En matière d’intégrité et de déontologie, les conseillers sont aussi bons, sinon meilleurs, que les autres professionnels.

COMMENTANT LE REPORTAGE de l’émission Zone Libre sur l’affaire Nortel Networks en janvier dernier, la chroniqueuse Louise Cousineau, du quotidien La Presse, concluait : « Dans tous les cas, méfiez-vous des conseillers. Travaillent-ils pour vous ou pour eux? Vous rouleront-ils en moins de temps qu’il n’en faut pour dire REER ? »

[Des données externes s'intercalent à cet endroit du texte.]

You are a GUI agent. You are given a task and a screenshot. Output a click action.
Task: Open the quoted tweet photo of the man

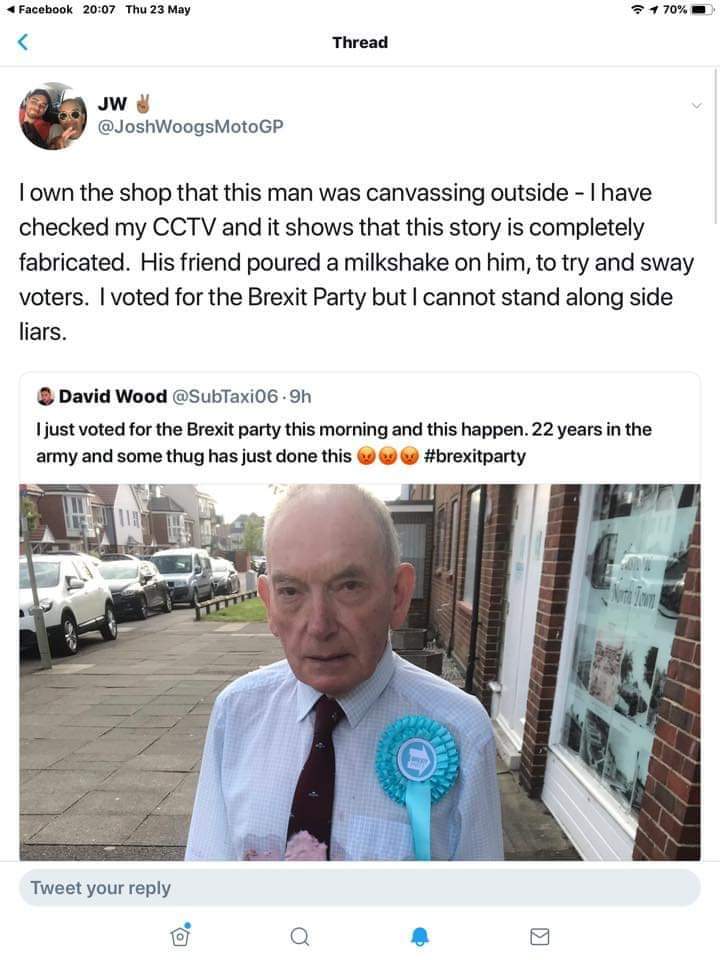pos(360,672)
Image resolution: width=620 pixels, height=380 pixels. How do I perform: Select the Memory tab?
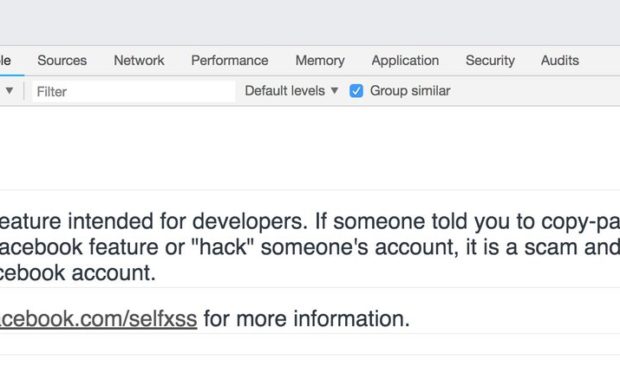tap(320, 60)
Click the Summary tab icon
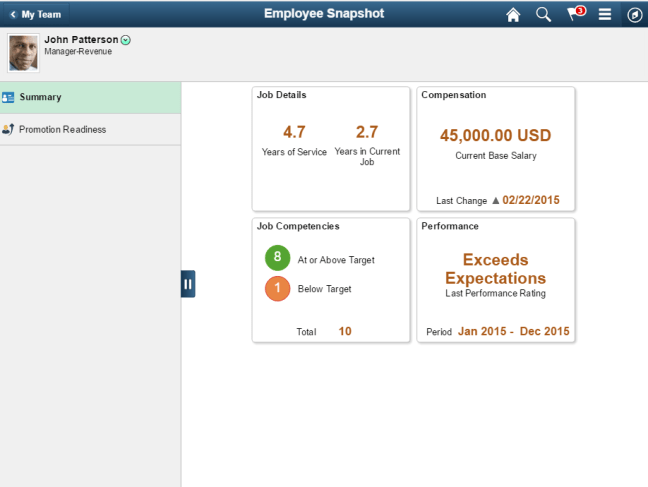 tap(8, 98)
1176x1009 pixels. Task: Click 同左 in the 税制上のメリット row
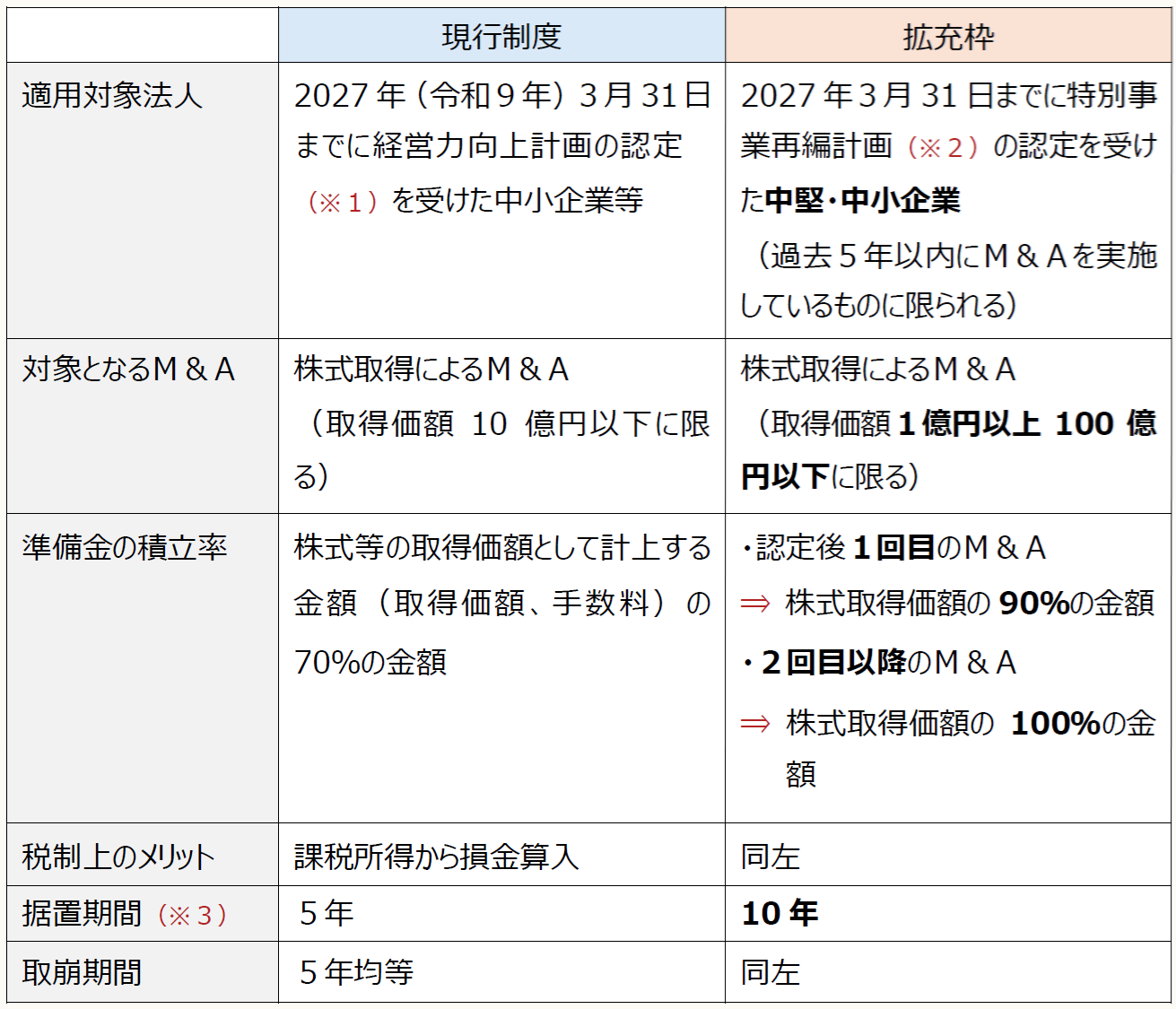[x=770, y=857]
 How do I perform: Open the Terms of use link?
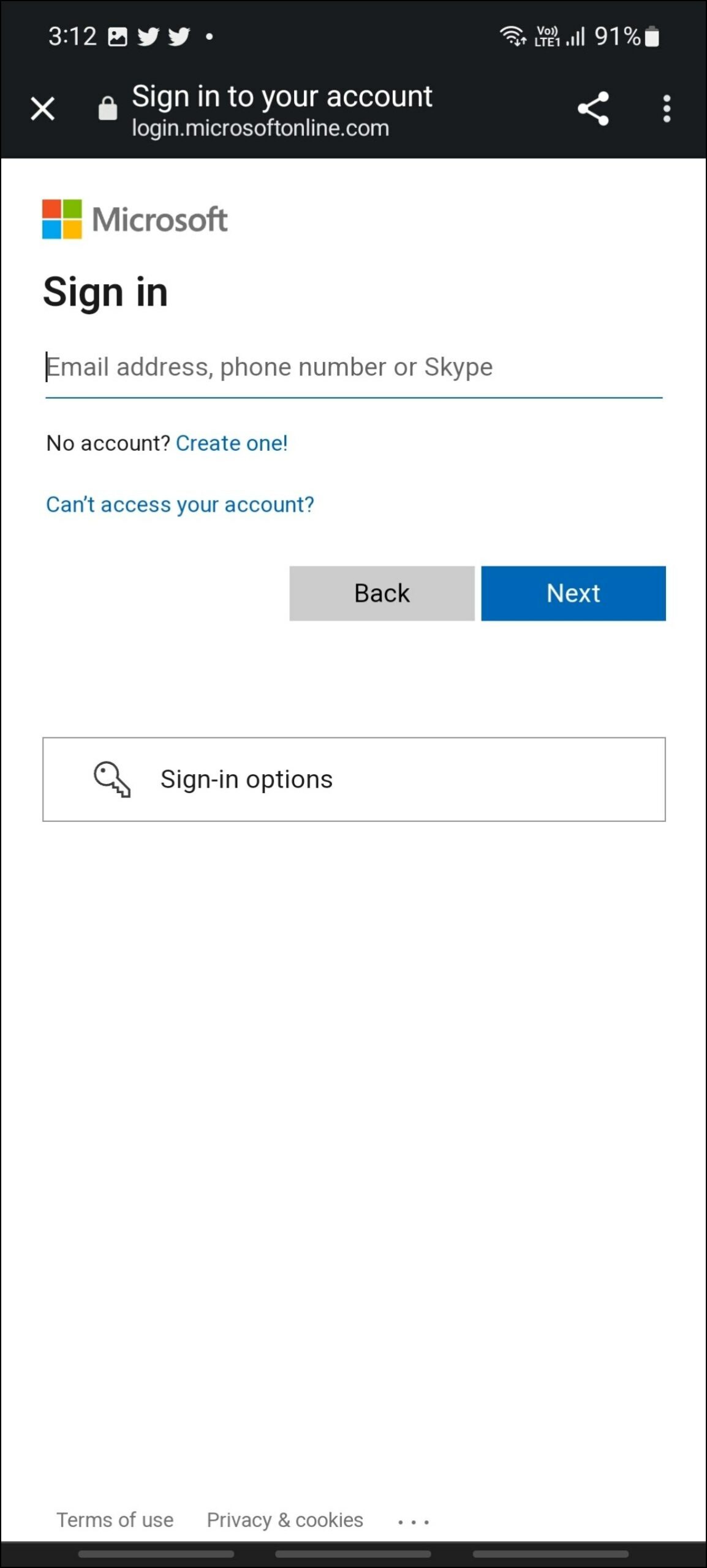(115, 1520)
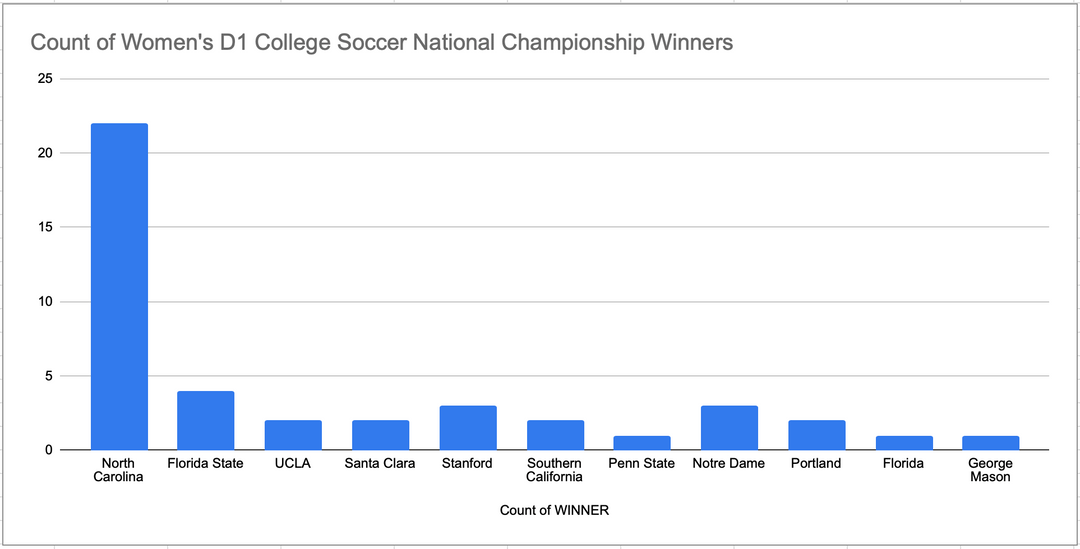Click the Notre Dame bar
This screenshot has height=549, width=1080.
point(729,428)
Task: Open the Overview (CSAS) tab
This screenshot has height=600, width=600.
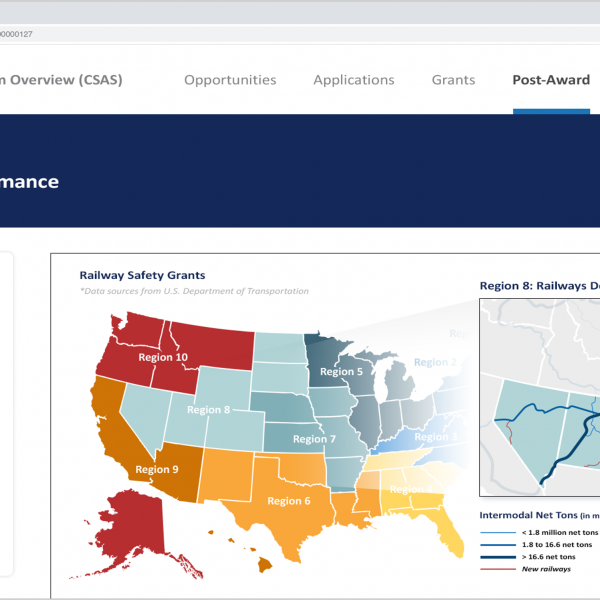Action: coord(60,80)
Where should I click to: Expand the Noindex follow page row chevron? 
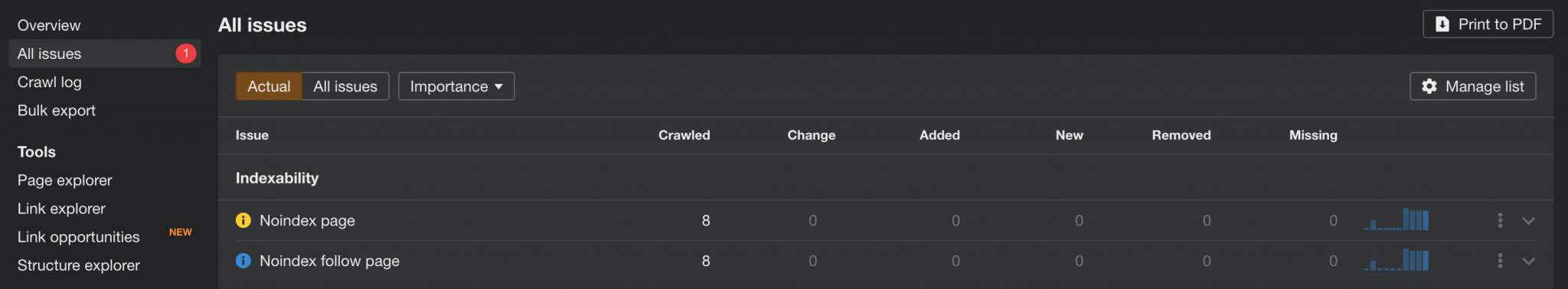[x=1528, y=261]
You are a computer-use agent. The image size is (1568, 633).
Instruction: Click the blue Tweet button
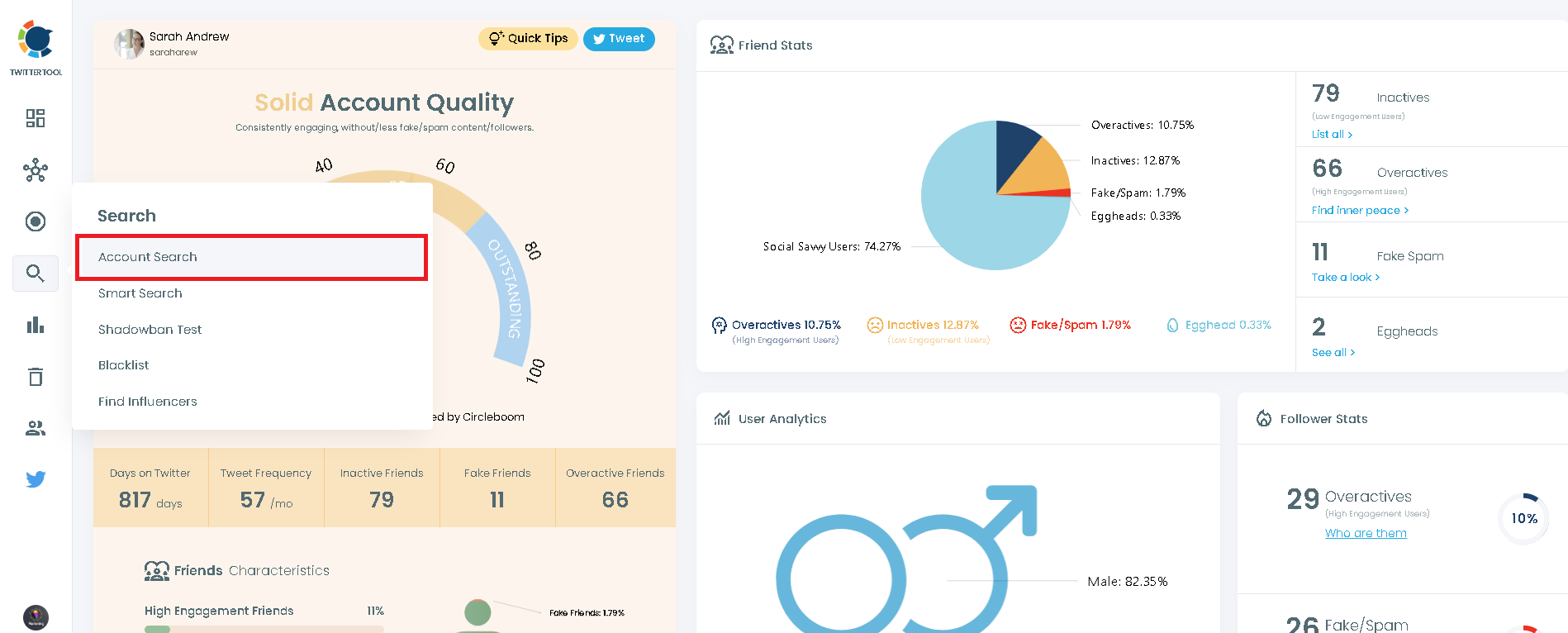pos(619,39)
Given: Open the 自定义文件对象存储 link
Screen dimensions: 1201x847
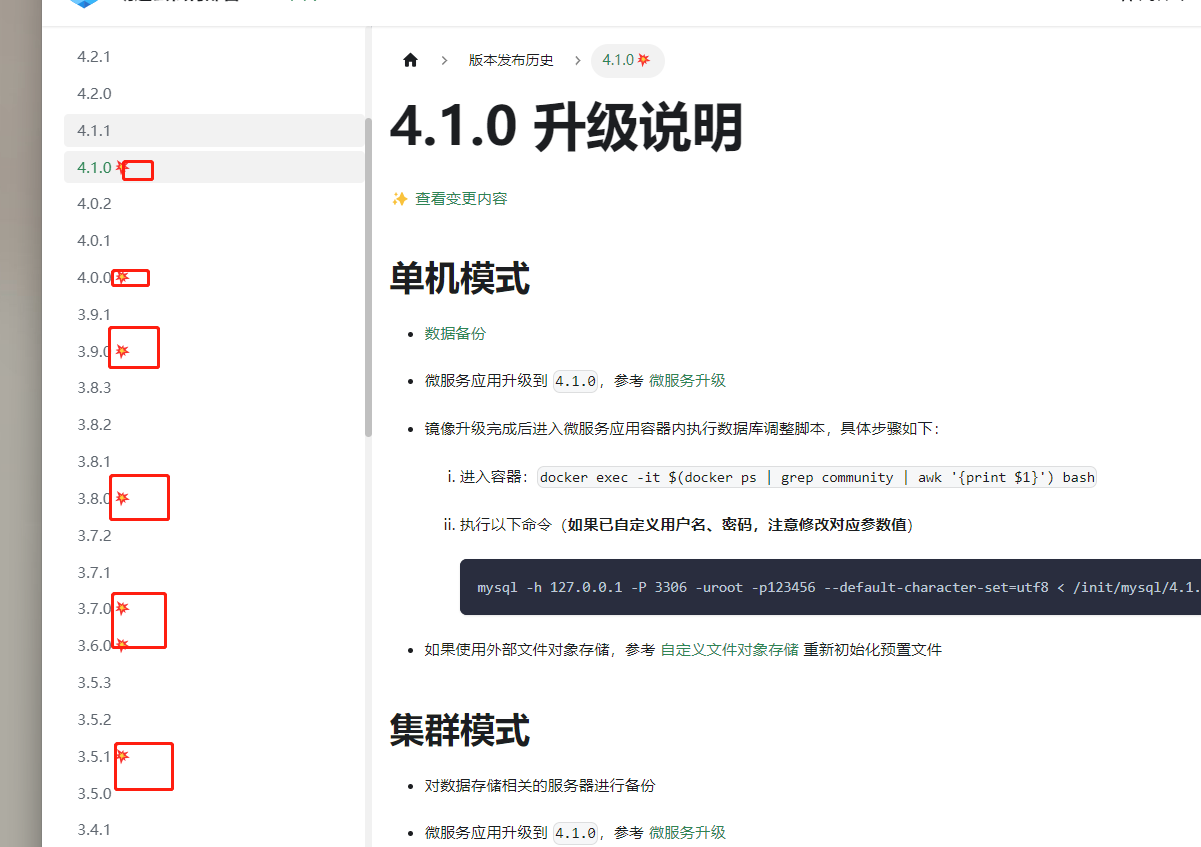Looking at the screenshot, I should click(729, 649).
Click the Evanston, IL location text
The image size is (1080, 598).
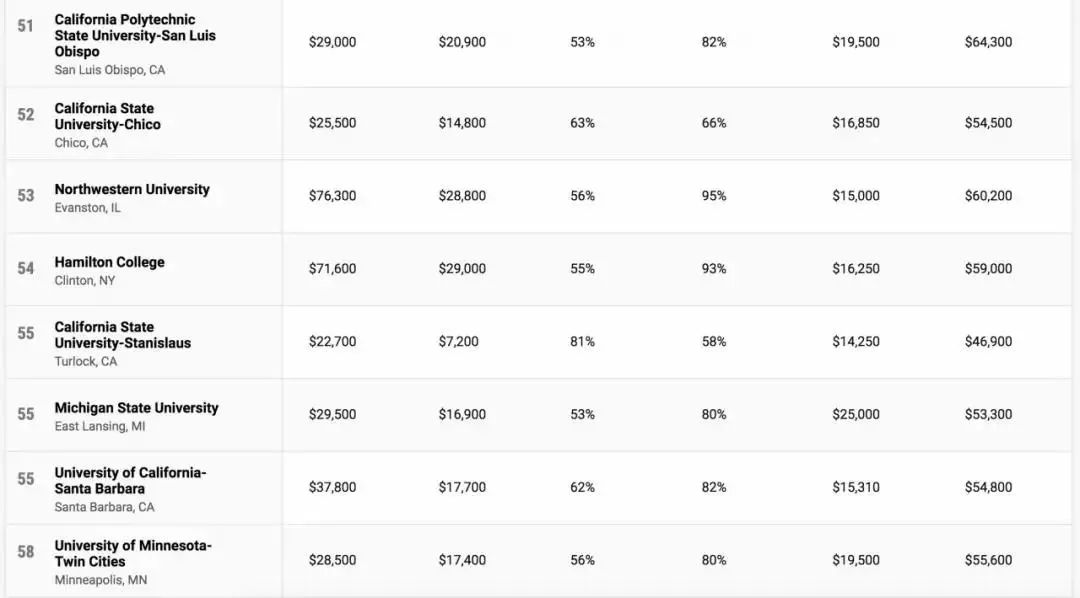tap(87, 208)
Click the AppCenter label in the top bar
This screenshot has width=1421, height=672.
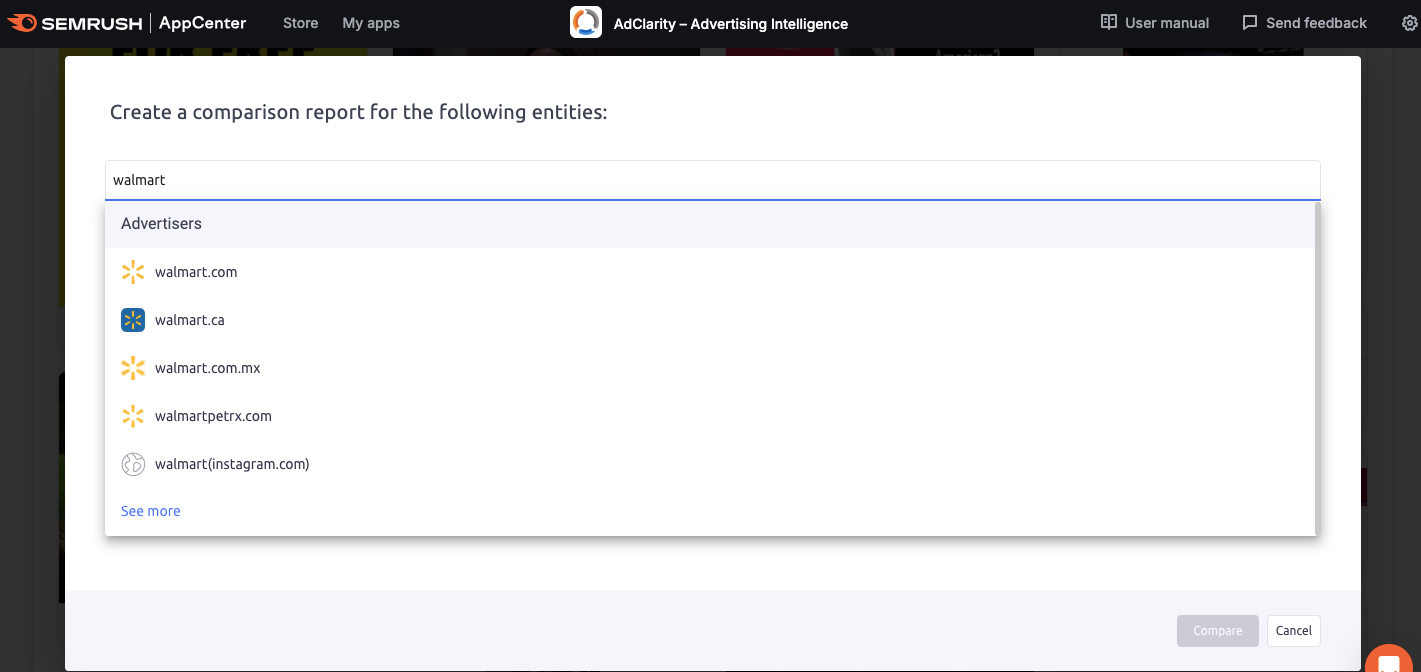pyautogui.click(x=201, y=22)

Décidément, les conseillers en services financiers n’ont pas bonne presse. Le scandale Norbourg et les affaires Norshield et Mount Real ont largement contribué à miner la confiance des consommateurs, à tel point que la Commission des finances publiques de l’Assemblée nationale a décidé, au début de février, d’examiner certaines pratiques de l’industrie.

Pour couronner le tout, le grand patron de l’Autorité des marchés financiers (AMF), Jean St-Gelais, fustige publiquement les conseillers. Le public a en main tout ce qu’il faut pour les clouer définitivement au pilori.

Pourtant, une analyse des faits montre deux choses:

  • Les conseillers en services financiers, qu’ils soient représentants en épargne collective ou en valeurs mobilières, conseillers en sécurité financière, etc., sont parmi les professionnels les plus surveillés et les mieux encadrés au Québec, deux fois plutôt qu’une.
  • En ce qui concerne les plaintes portées devant le syndic, les conseillers s’en tirent aussi bien, sinon mieux, que les professionnels oeuvrant dans d’autres secteurs.

DOUBLE SURVEILLANCE

Au Québec, faut-il le rappeler, les conseillers en services financiers sont assujettis à l’AMF et à deux organismes d’autoréglementation qui disposent de pouvoirs quasi judiciaires en matière de déontologie et de conformité. Les représentants en épargne collective et les conseillers en sécurité financière, par exemple, sont encadrés par l’AMF et la Chambre de la sécurité financière (CSF), tandis que les représentants en valeurs mobilières sont soumis à l’AMF et à l’Association canadienne des courtiers en valeurs mobilières (ACCOVAM).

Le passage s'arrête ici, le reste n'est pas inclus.